--- RAW DATA Enclosed Below ---

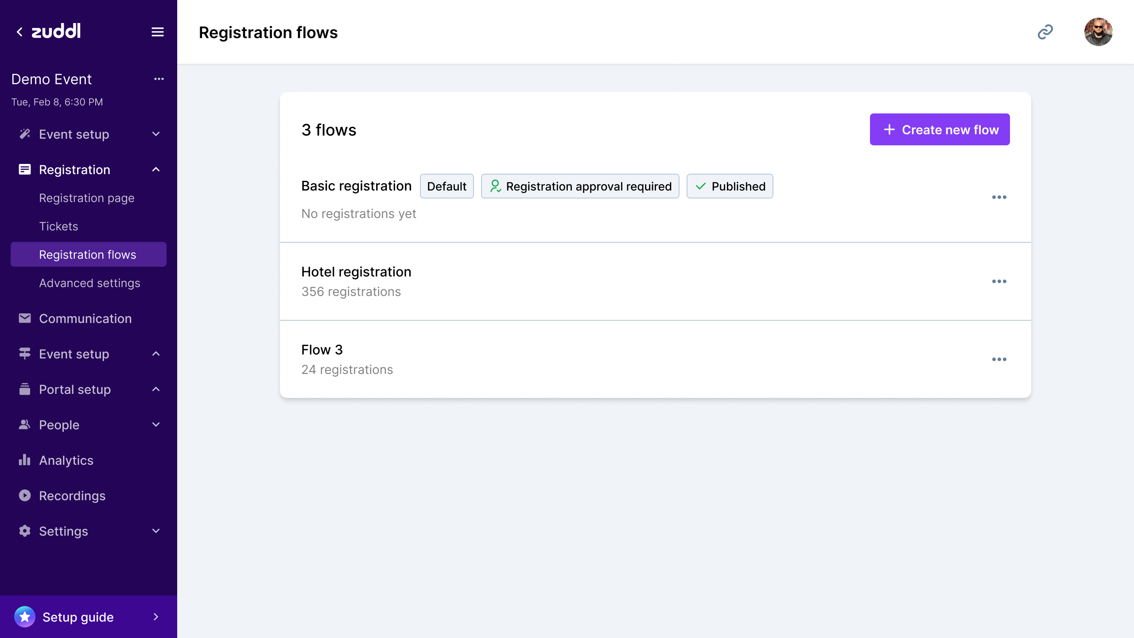The width and height of the screenshot is (1134, 638).
Task: Open the user profile avatar
Action: [1098, 32]
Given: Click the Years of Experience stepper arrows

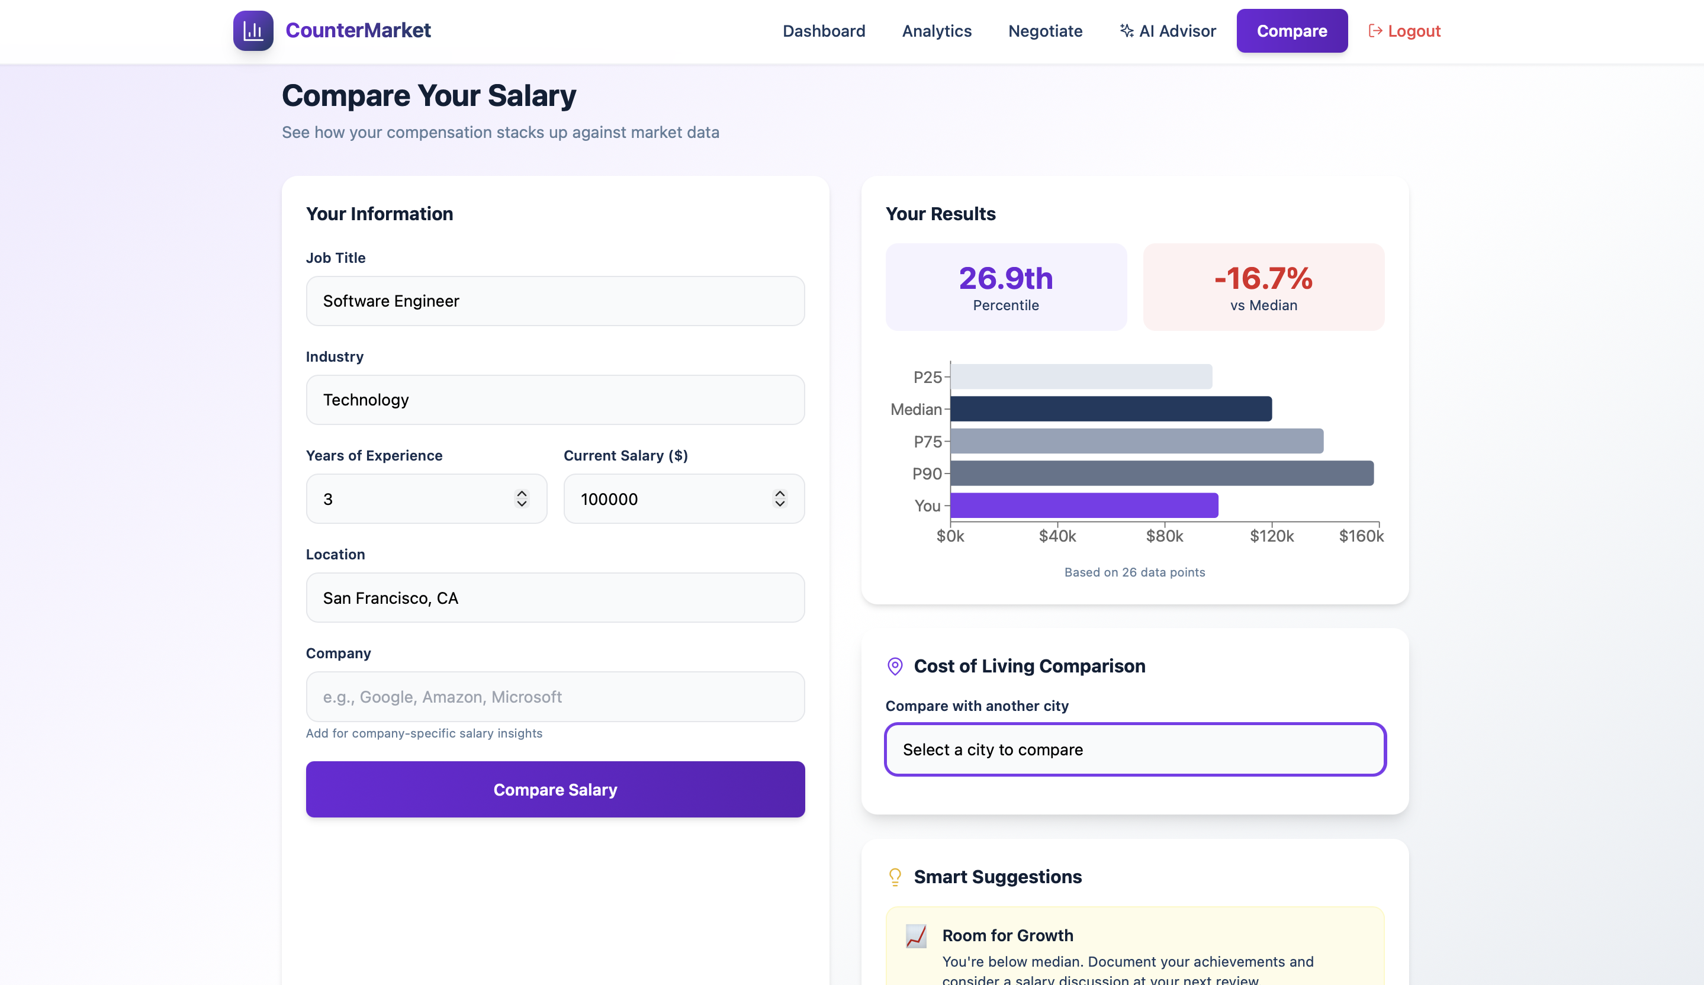Looking at the screenshot, I should [x=521, y=498].
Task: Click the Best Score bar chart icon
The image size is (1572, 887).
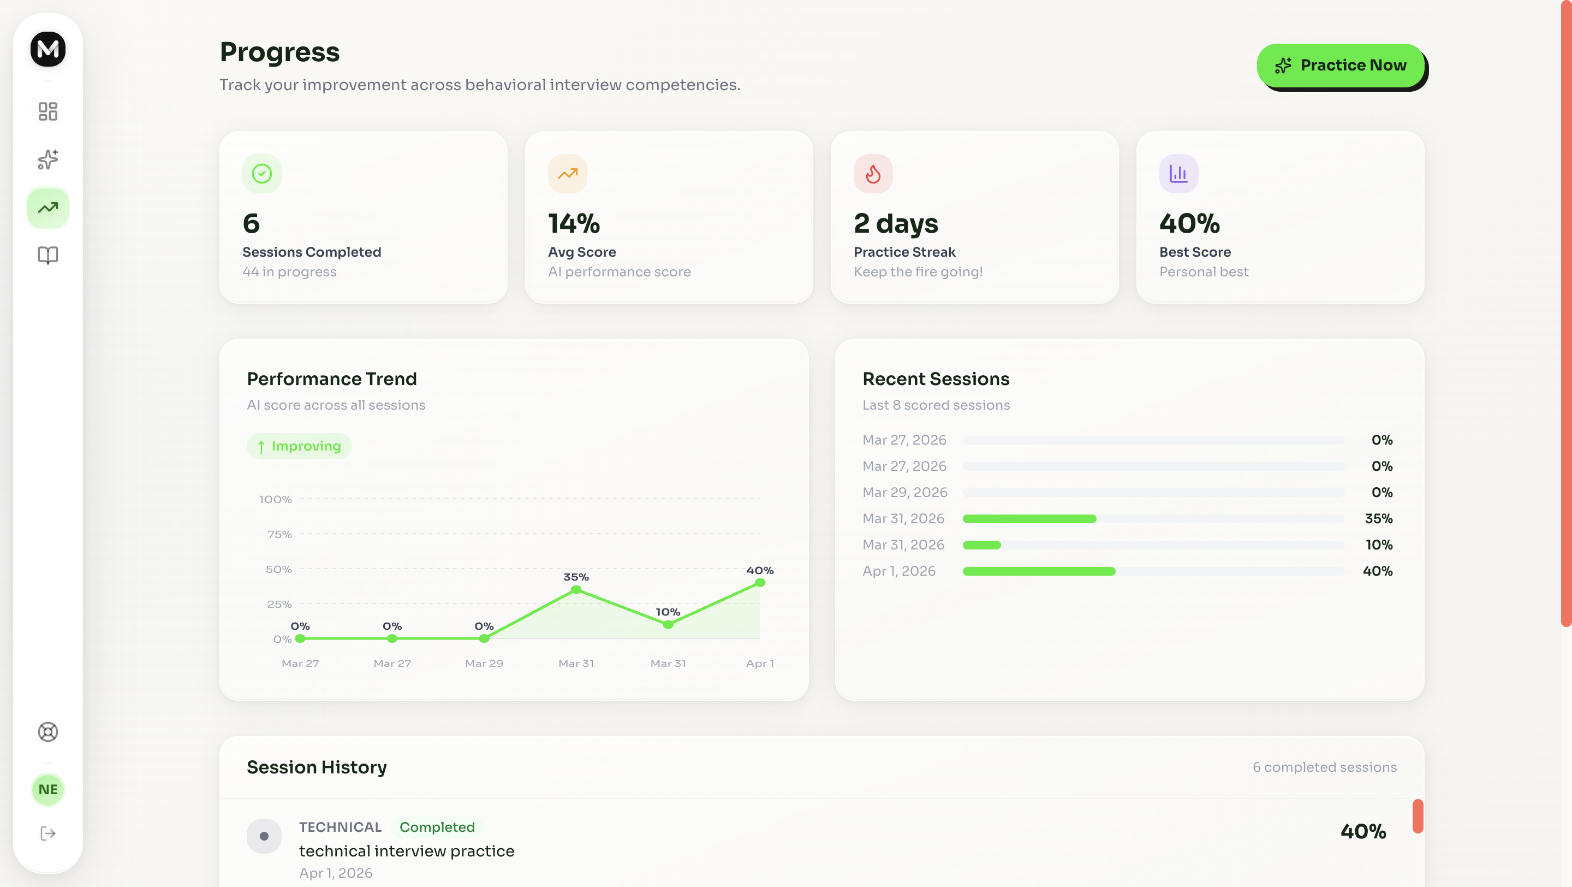Action: point(1178,174)
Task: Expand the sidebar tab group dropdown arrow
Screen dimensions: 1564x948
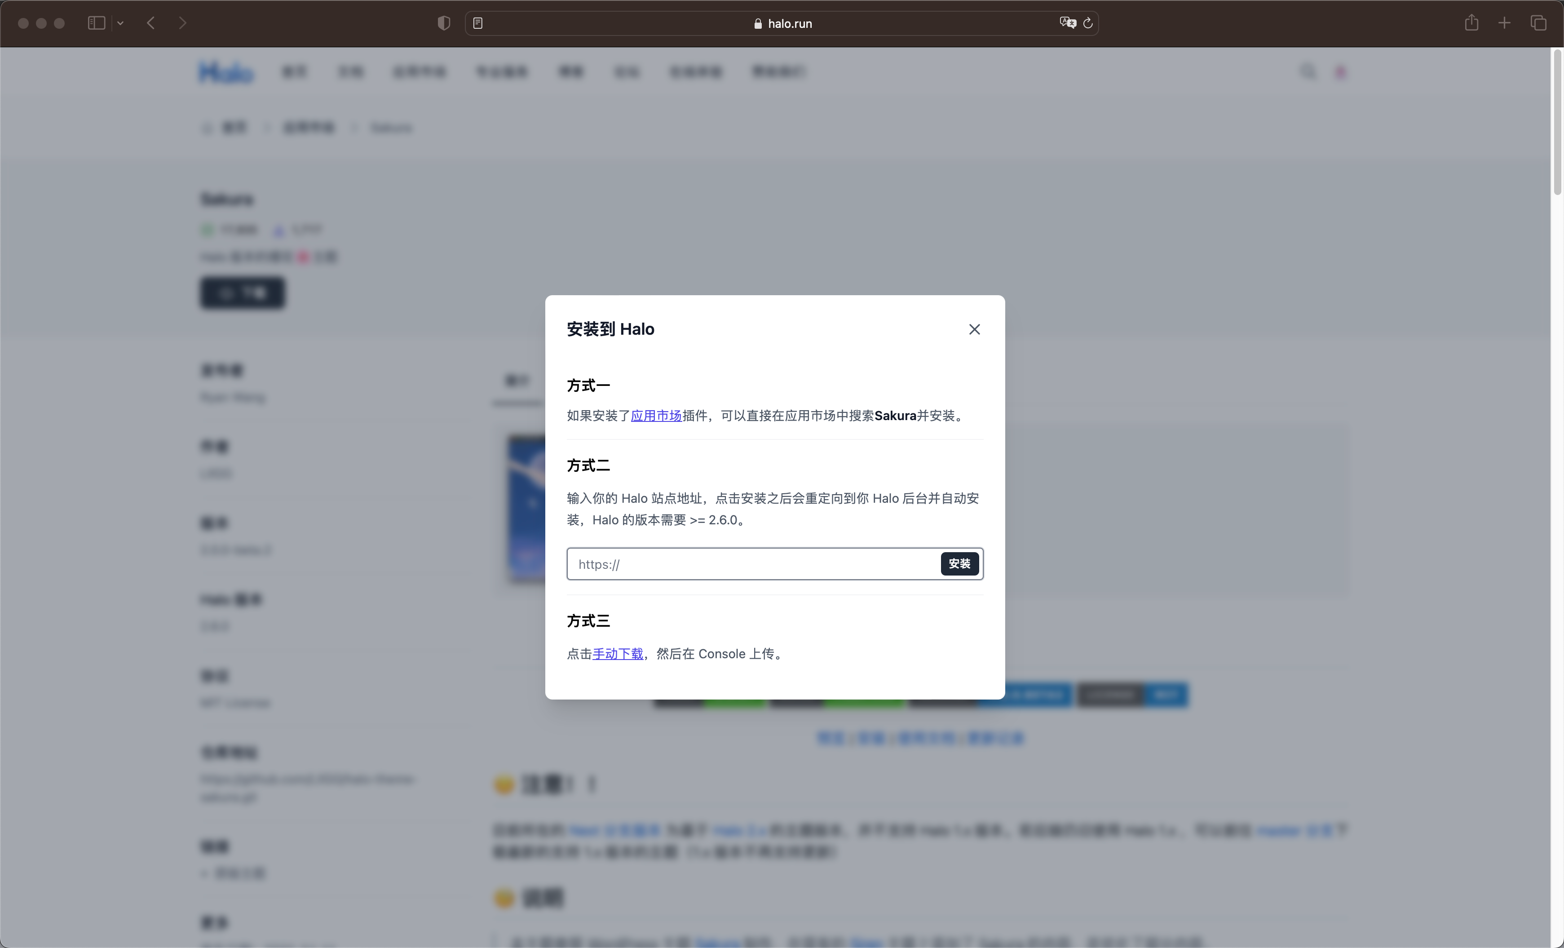Action: (121, 23)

--- End of Enclosed RAW DATA ---

> [INSTRUCTIONS FOR THE TASK] Repeat exactly the lines above, starting at the one that contains "Given: Click the" and stopping at the last line of the entries, and leave out the pictures.

> [PROBLEM SOLUTION]
Given: Click the Years of Experience stepper arrows

Looking at the screenshot, I should [x=521, y=498].
Task: Click the Best Score bar chart icon
The image size is (1572, 887).
Action: point(1178,174)
Task: Expand the sidebar tab group dropdown arrow
Screen dimensions: 1564x948
Action: (121, 23)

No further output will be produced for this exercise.